***** Dataset excerpts

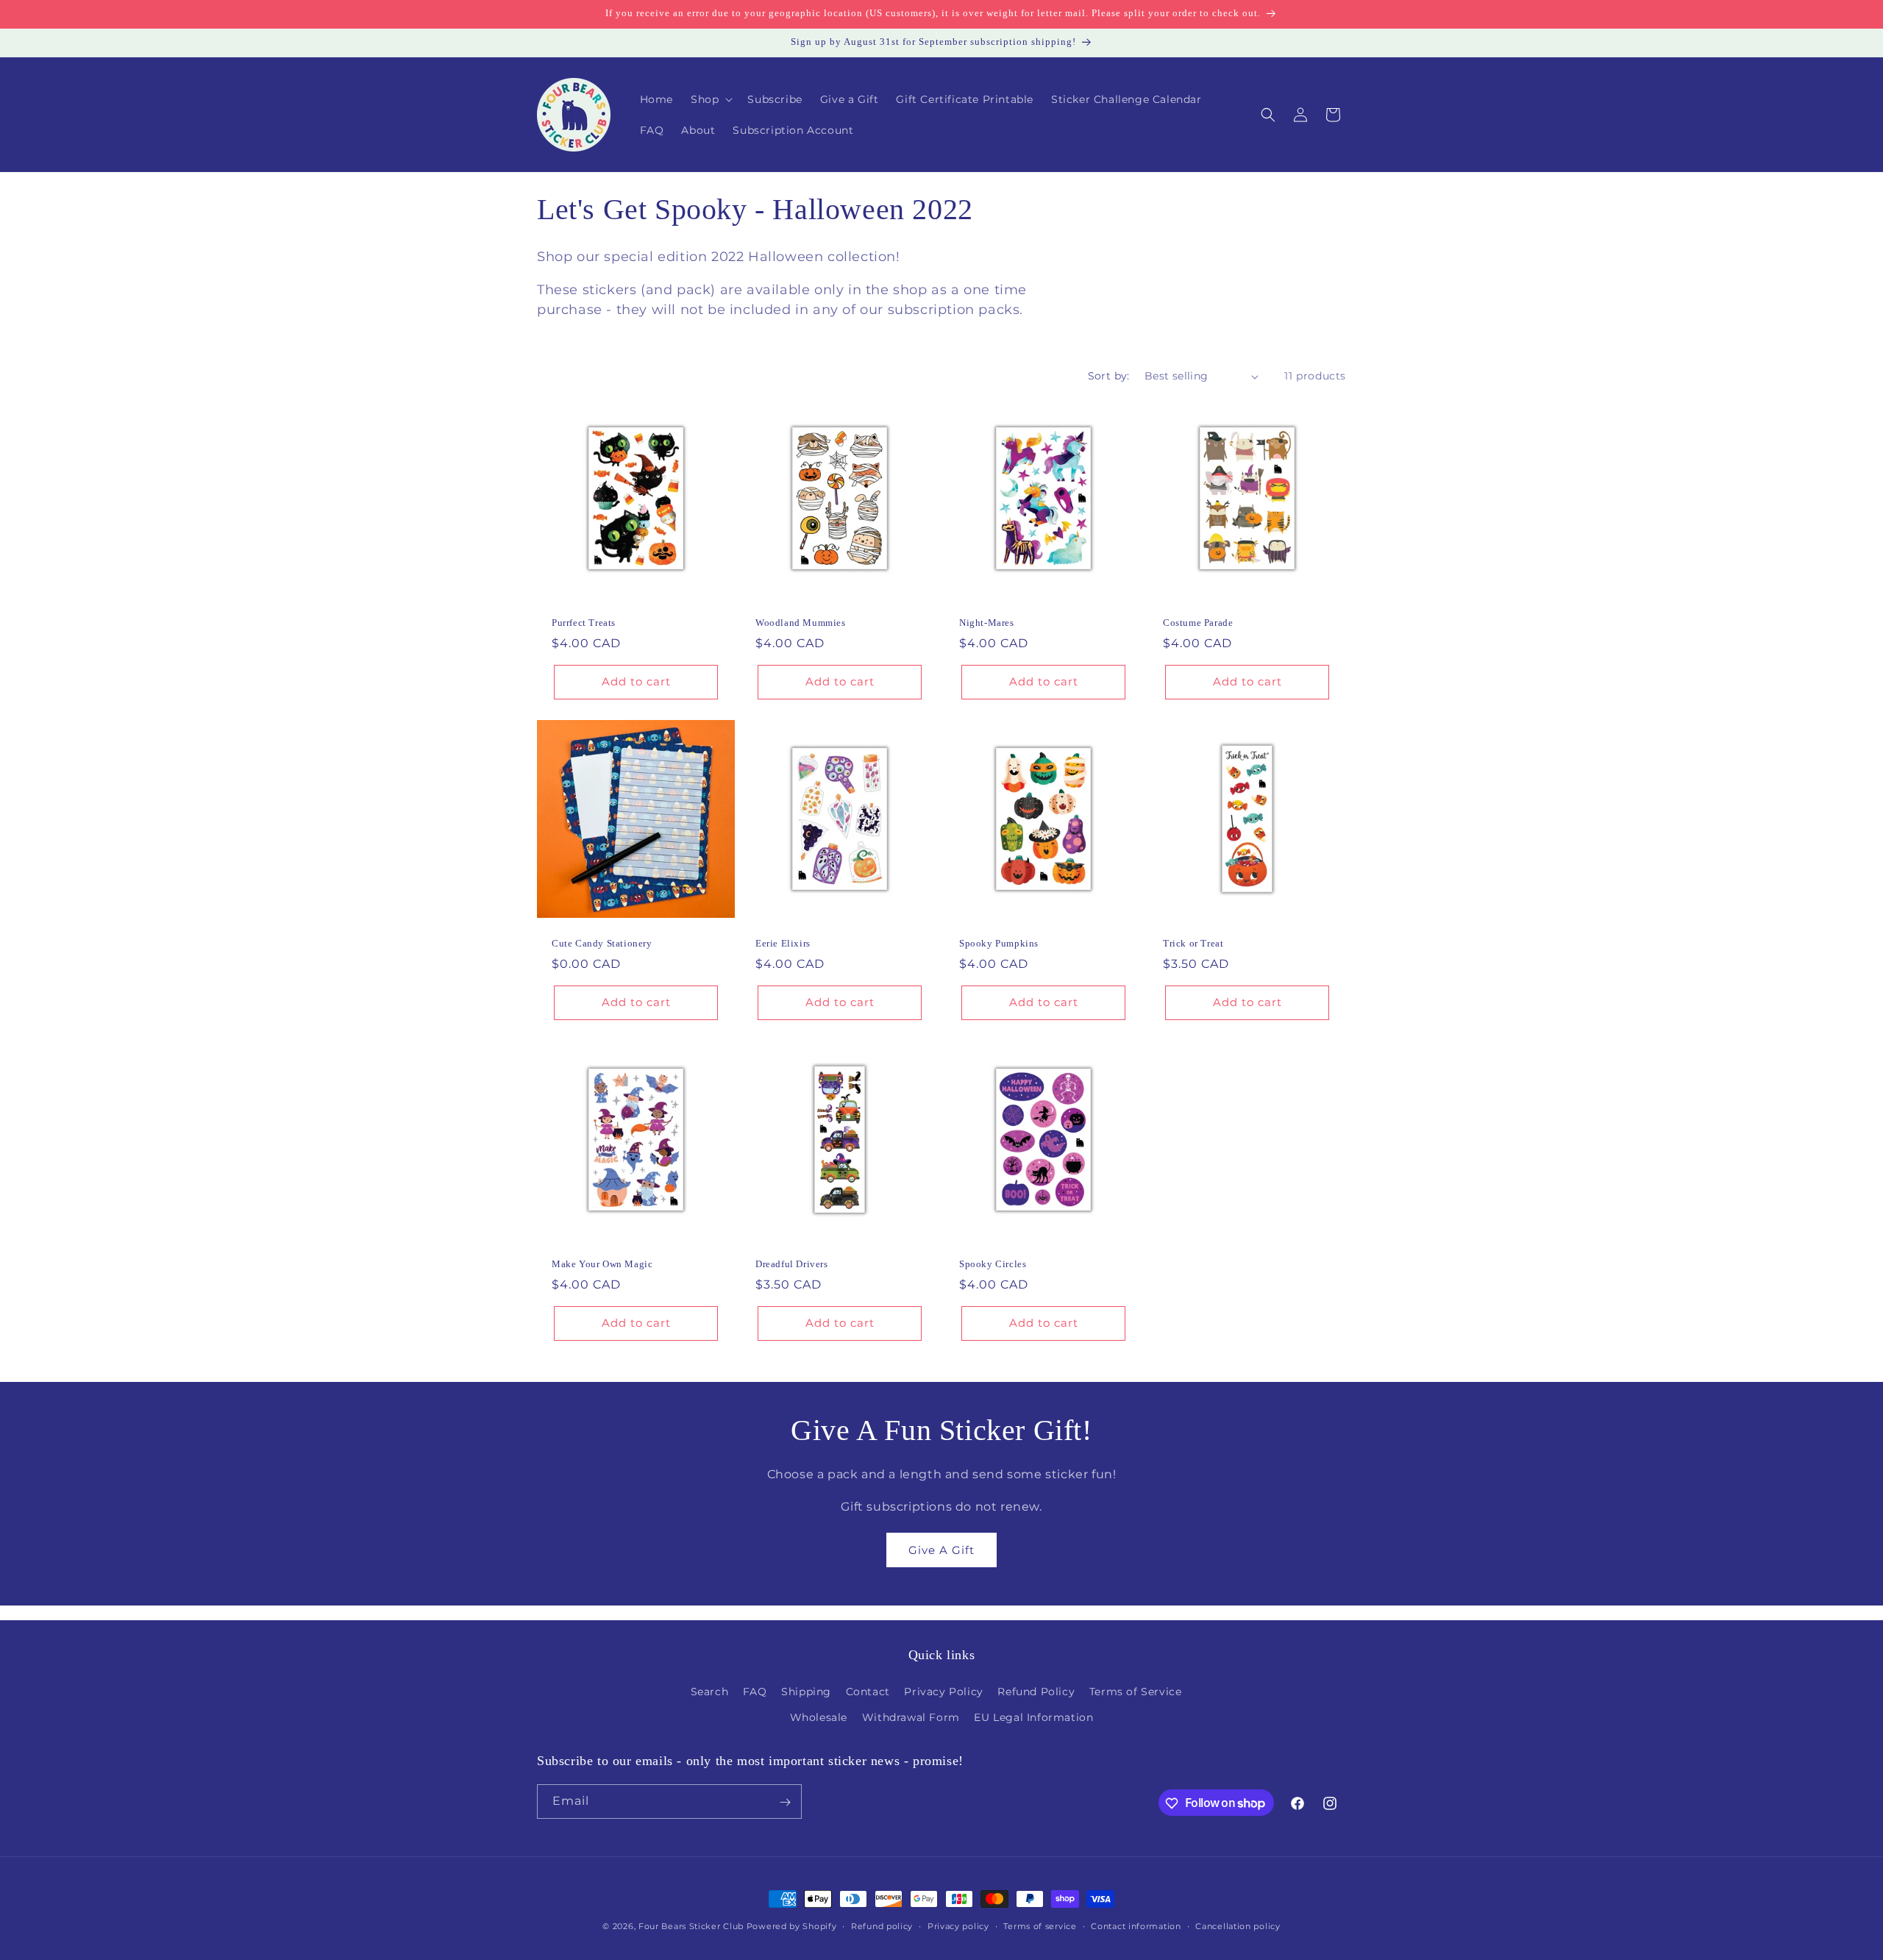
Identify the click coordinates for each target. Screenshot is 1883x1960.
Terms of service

**********
***** Dataset excerpts

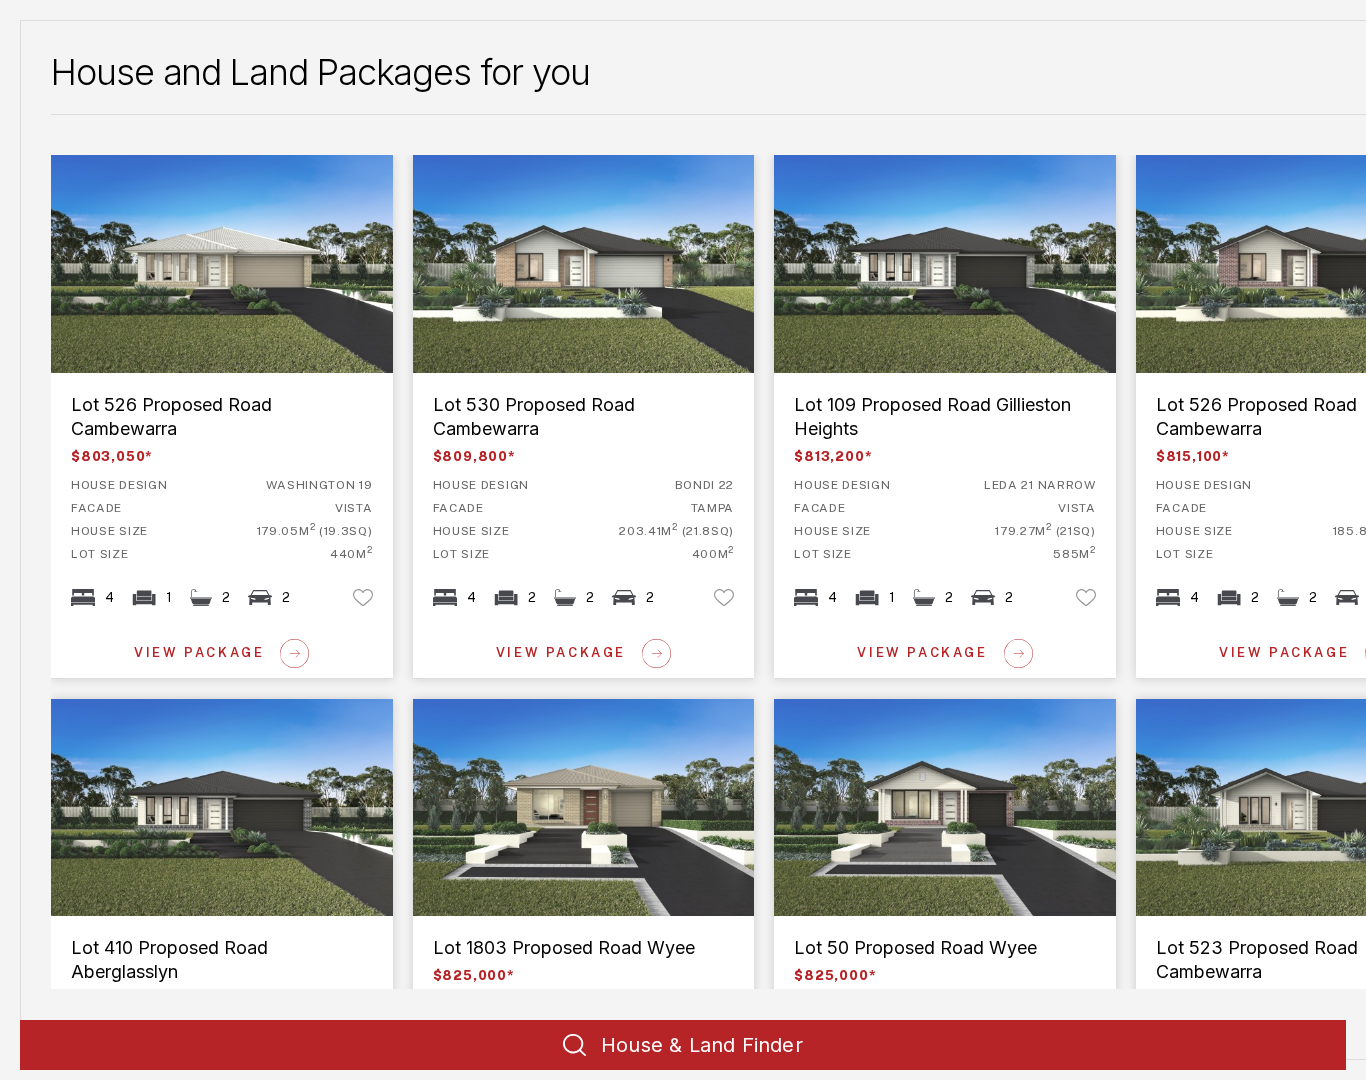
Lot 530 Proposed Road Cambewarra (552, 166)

**********
***** Dataset excerpts

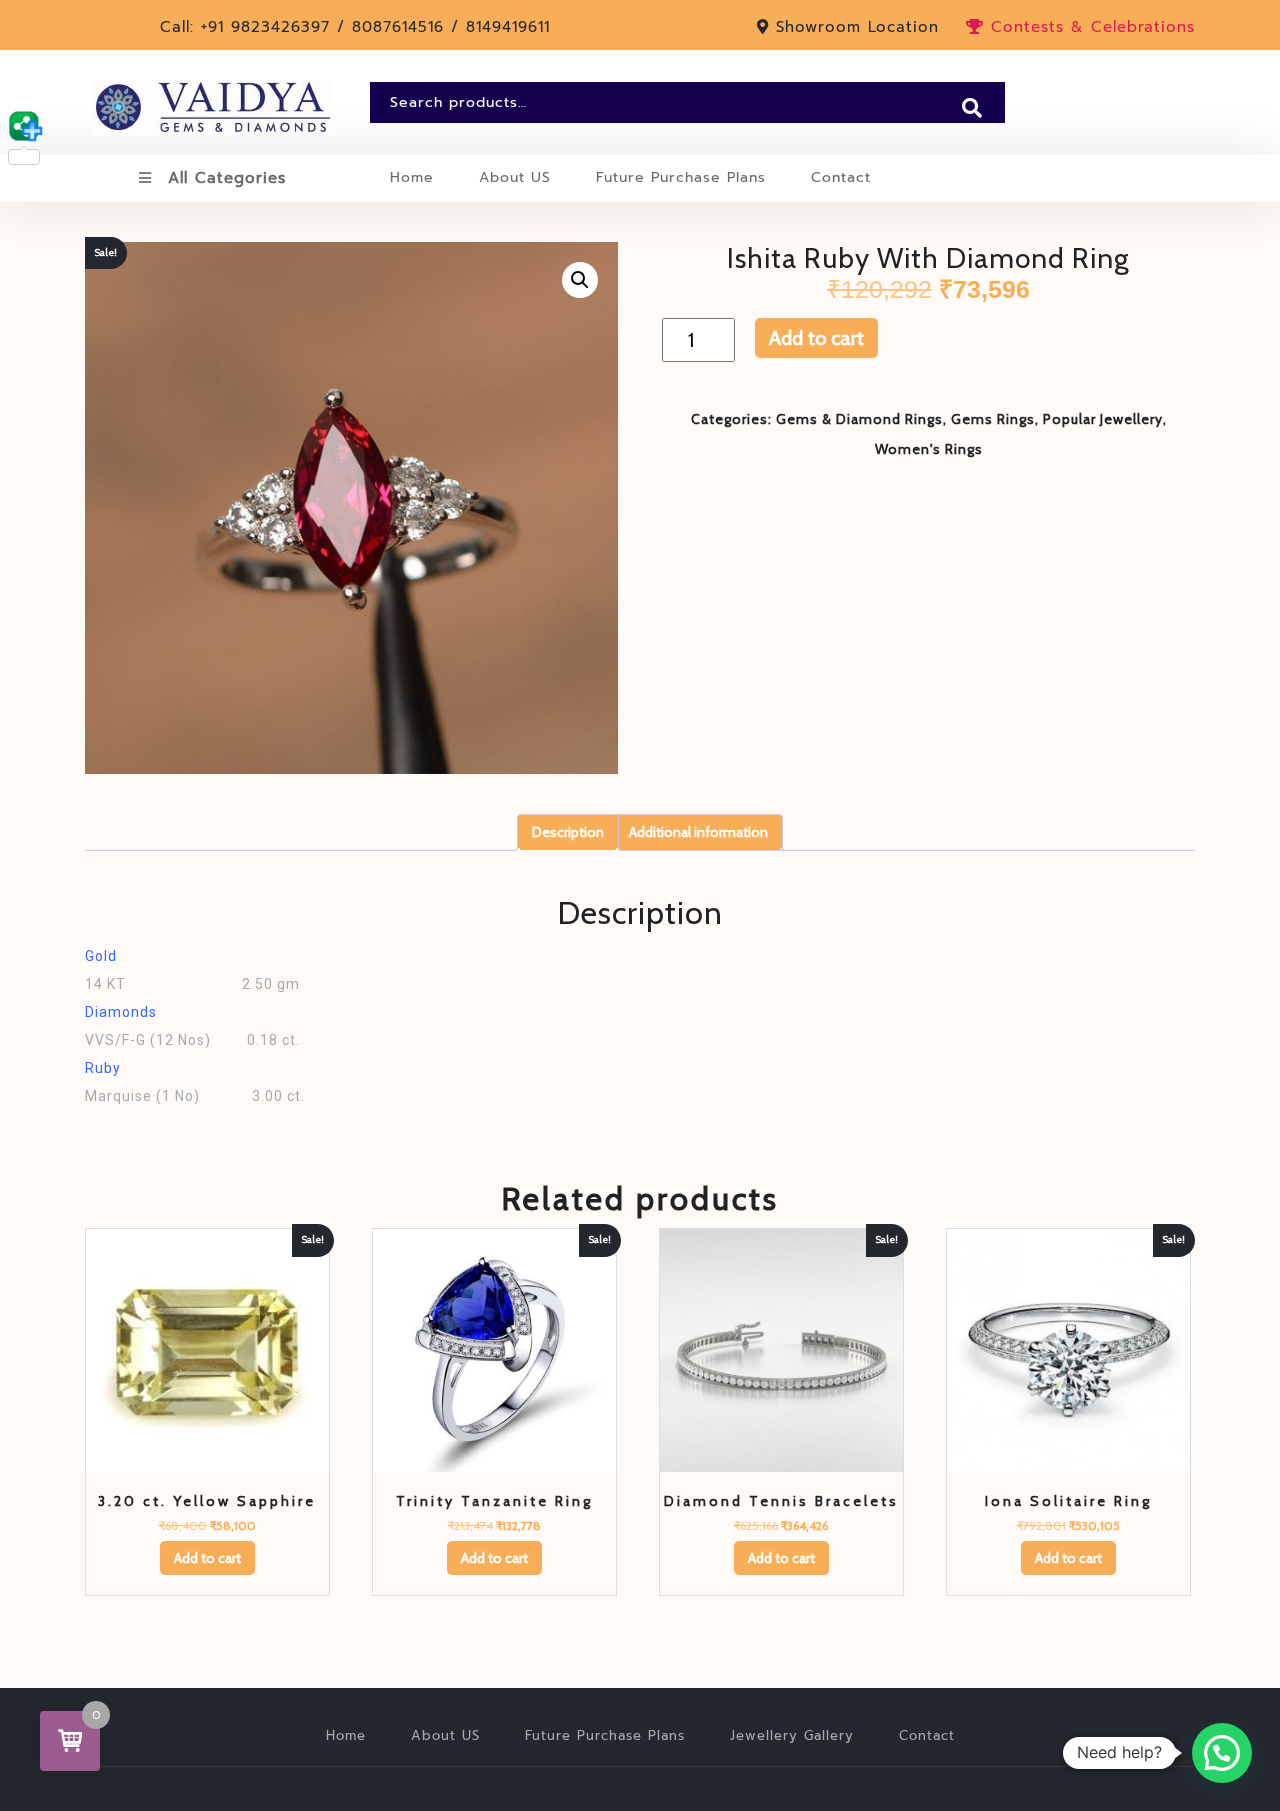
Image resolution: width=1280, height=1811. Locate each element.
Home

**********

:: What to do ::
Give back exactly the lines above, from the line containing "Identify the click" through the line containing "Terms of service", with both end lines and nothing more.

:: Answer for this exercise ::
Identify the click coordinates for each target. Screenshot is 1883x1960.
Terms of service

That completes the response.